L'avventura
dell'Italia ai Mondiali è scandita da teleracconti epici al cubo,
tipo l'Odissea, l'Eneide e l'Anabasi tutte insieme, poi, ogni tanto,
lo spot: Antò, fa caldo. Un caldo terribile, micidiale, assassino,
insuperabile. E giù microprevisioni del tempo e percentuali di
umidità. Come se quegli altri non giocassero alla stessa ora, nello
stesso campo. Che c'entra, gli altri “ci sono abituati”. Noi
italiani invece, come noto, siamo posizionati a un tiro di schioppo
dal circolo polare artico.
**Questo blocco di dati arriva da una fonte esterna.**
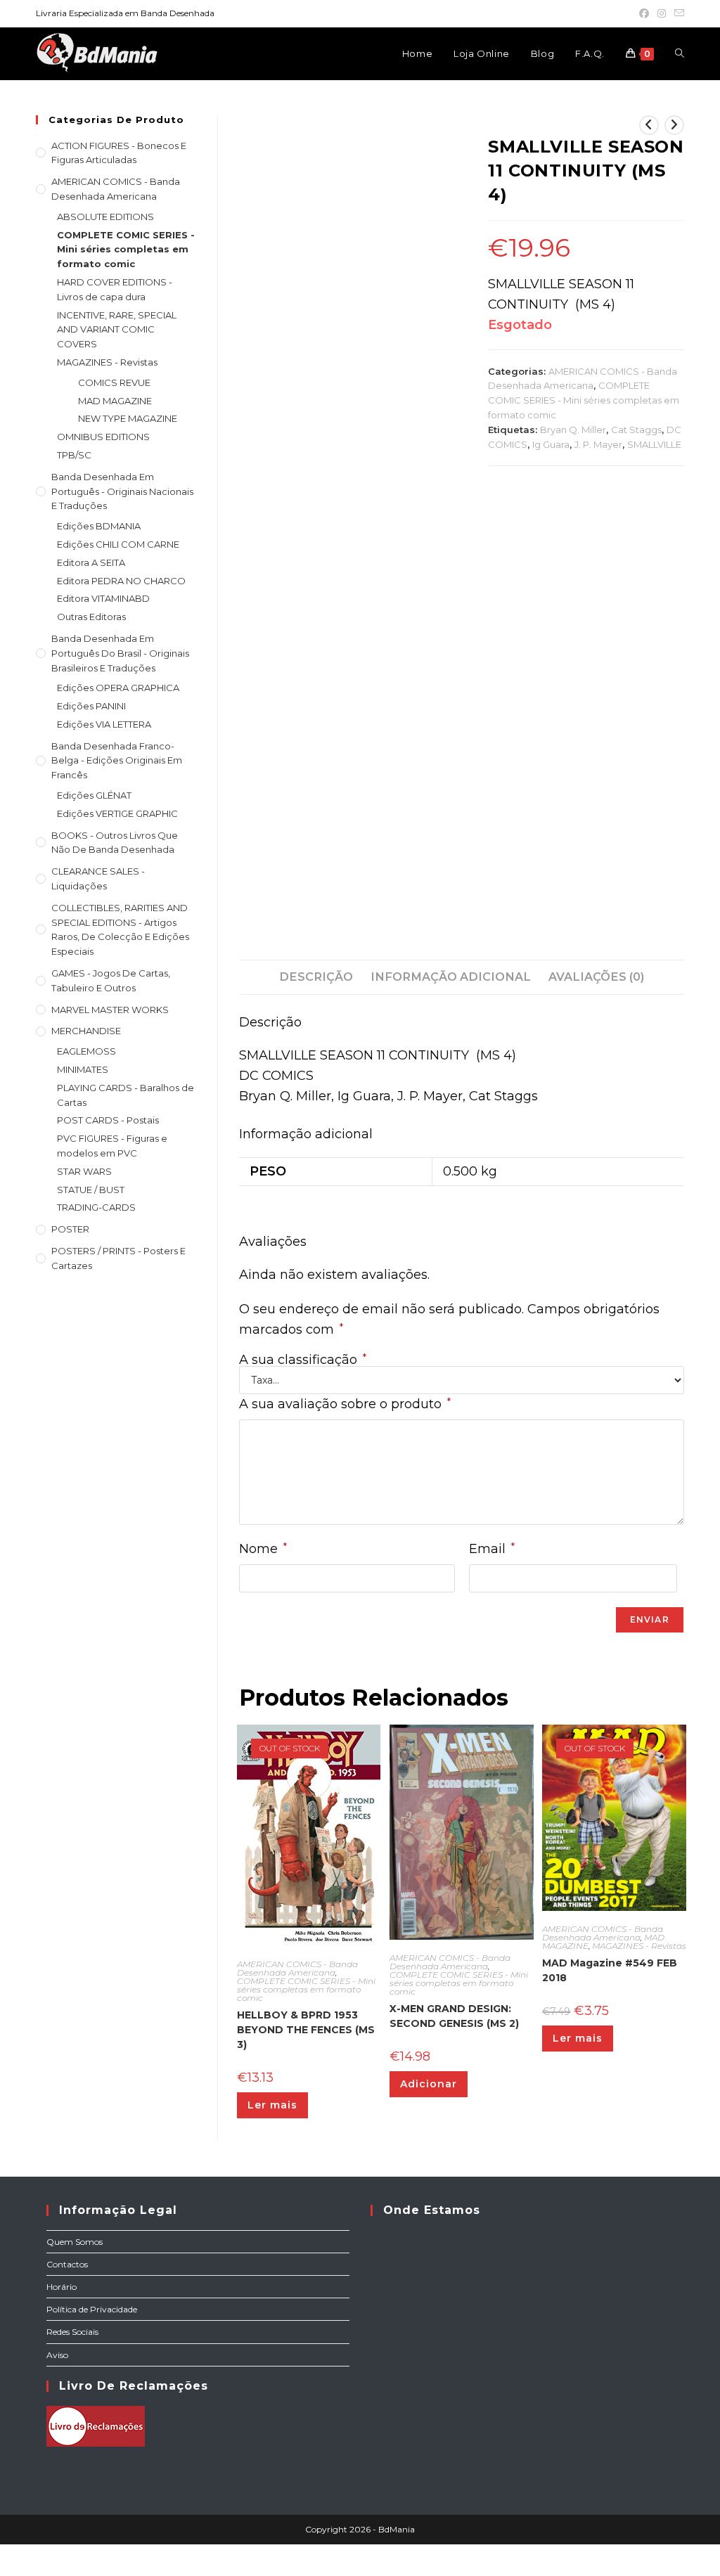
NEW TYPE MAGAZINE (127, 418)
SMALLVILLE (654, 444)
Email (492, 1548)
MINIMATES (82, 1069)
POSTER (70, 1229)
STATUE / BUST (90, 1189)
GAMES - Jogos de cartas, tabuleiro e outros (110, 980)
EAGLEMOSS (86, 1051)
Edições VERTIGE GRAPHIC (117, 813)
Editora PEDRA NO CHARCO (121, 580)
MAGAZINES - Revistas (639, 1945)
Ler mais (272, 2105)
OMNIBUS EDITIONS (103, 436)
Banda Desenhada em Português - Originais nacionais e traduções (122, 491)
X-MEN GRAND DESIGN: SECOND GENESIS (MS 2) (454, 2016)
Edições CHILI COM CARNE (118, 544)
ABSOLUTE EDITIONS (105, 216)
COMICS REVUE (114, 382)
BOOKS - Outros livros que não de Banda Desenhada (114, 843)
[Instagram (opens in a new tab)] (661, 13)
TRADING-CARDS (96, 1207)
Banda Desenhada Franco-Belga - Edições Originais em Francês (116, 760)
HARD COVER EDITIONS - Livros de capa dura (114, 289)
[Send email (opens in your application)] (677, 13)
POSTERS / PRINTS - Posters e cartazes (118, 1258)
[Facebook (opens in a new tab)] (644, 13)
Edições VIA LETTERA (104, 724)
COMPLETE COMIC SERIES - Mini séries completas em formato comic (583, 400)
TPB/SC (74, 455)
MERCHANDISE (86, 1030)
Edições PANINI (91, 705)
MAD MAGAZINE (115, 400)
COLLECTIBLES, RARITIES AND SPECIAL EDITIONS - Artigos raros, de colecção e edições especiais (120, 929)
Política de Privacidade (91, 2309)
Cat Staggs (636, 429)
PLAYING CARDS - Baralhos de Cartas (125, 1095)
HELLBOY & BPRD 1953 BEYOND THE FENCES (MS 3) (306, 2030)
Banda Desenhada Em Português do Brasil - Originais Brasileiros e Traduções (120, 653)
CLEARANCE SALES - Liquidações (98, 878)
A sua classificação (302, 1359)
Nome (263, 1548)
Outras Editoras (91, 616)
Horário (61, 2286)
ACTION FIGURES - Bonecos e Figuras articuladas (118, 153)
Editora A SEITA (91, 562)
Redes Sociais (72, 2331)
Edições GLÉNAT (94, 795)
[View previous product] (649, 125)
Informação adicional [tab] (451, 977)
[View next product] (674, 125)
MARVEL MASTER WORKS (110, 1009)
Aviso (57, 2355)
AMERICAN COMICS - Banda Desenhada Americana (297, 1968)
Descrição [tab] (316, 977)
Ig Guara (551, 444)
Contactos (67, 2264)
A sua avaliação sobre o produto (345, 1404)
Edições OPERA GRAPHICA (118, 687)
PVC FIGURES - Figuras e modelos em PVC (112, 1146)
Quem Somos (74, 2241)
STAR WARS (84, 1171)
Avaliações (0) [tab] (596, 977)
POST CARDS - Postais (108, 1120)
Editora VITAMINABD (103, 598)
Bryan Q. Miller (573, 429)
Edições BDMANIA (99, 526)
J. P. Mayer (598, 444)
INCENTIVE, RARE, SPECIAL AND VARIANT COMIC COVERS (116, 329)
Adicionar (428, 2084)
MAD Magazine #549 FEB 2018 (609, 1970)
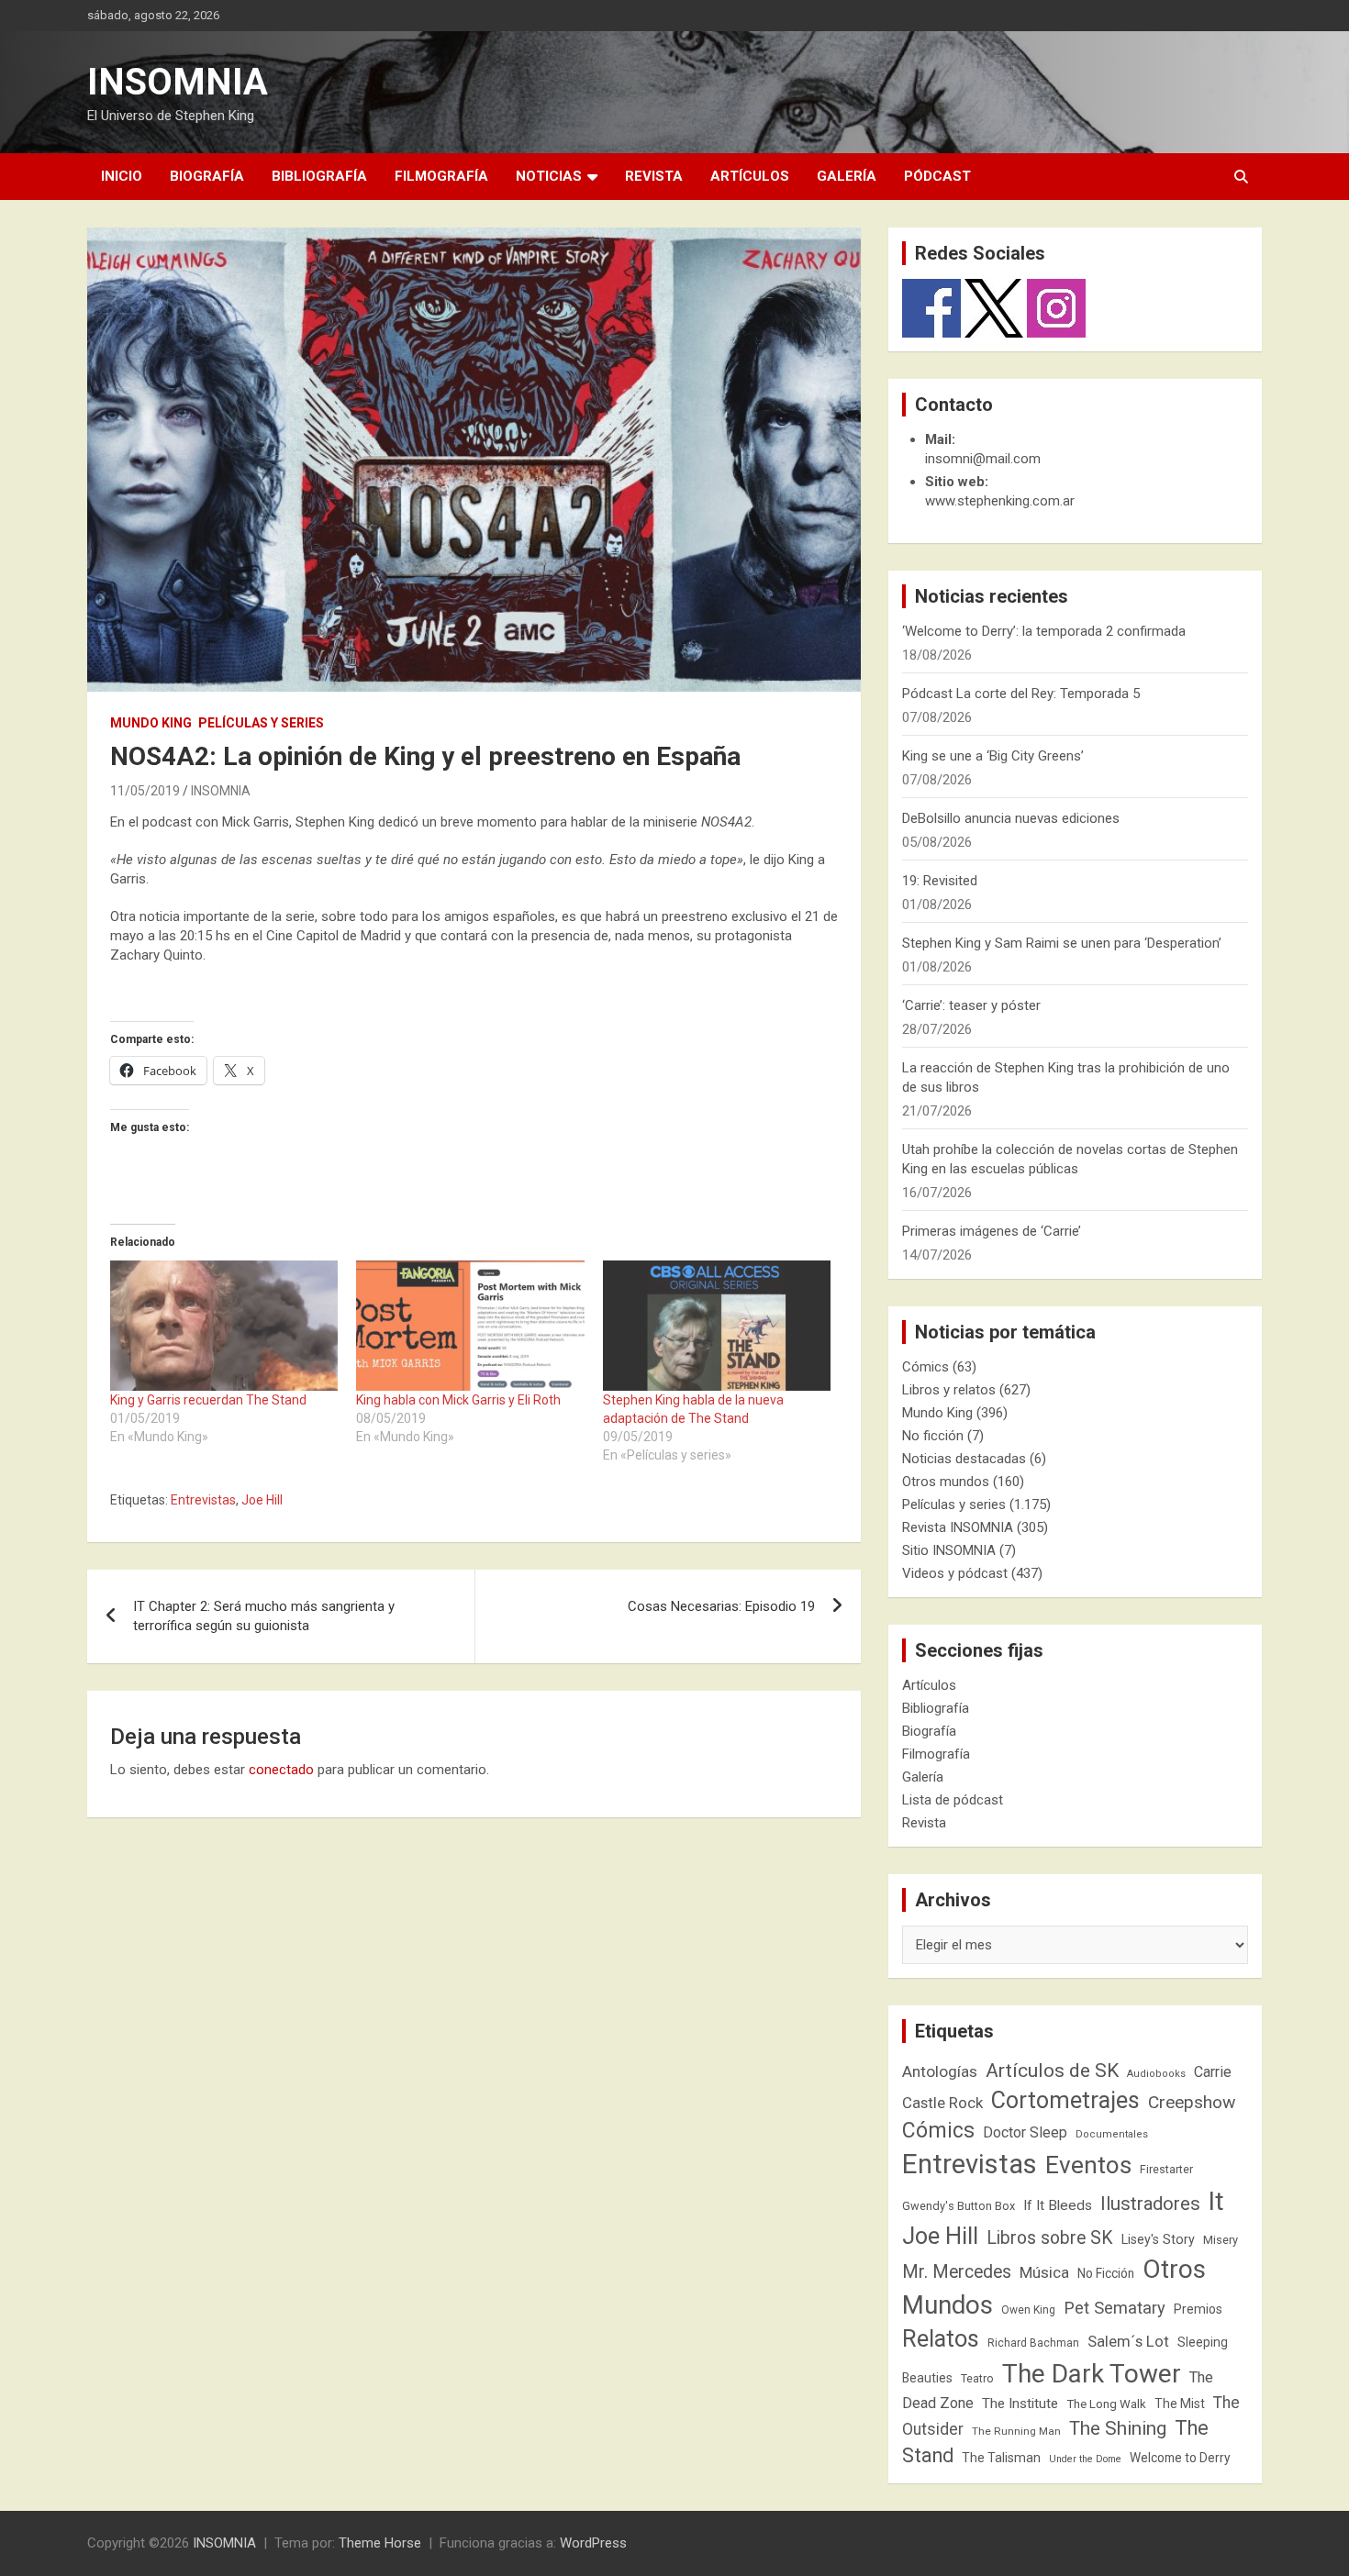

Una inviata di RaiSport deve aver preso un
colpo di sole, perché ha annuniato: oggi gli azzurri si sono
allenati col fresco, c'era nuvolo, però contro “la” Costa Rica
farà caldo. Antò, inteso come Cassano, salvali tu. Intanto, era un
po' che mi scervellavo ascoltando la modesta sigletta di Mina: io
questa roba l'ho già sentita. Alla fine, eureka: non un plagio, ma
certo generosa ispirazione da un'altra sigla, quella del film “Gambe
d'oro (1958), di Turi Vasile, con Totò, Memmo Carotenuto, Rossella
Como e Elsa Merlini (musiche del grande Lelio Luttazzi). Solo che
quell'indimenticabile tema, “Uno-due-tre... io passo a te tu passi
a me... scarta, tira gol... questo è il fascino del futbòl”, era
infinitamente più fresco, frizzante, spiritoso. Dannazione, perché
sulle nostre televisioni è tutto un tragediare, un prendersi sul
serio, specialmente quando si scherza?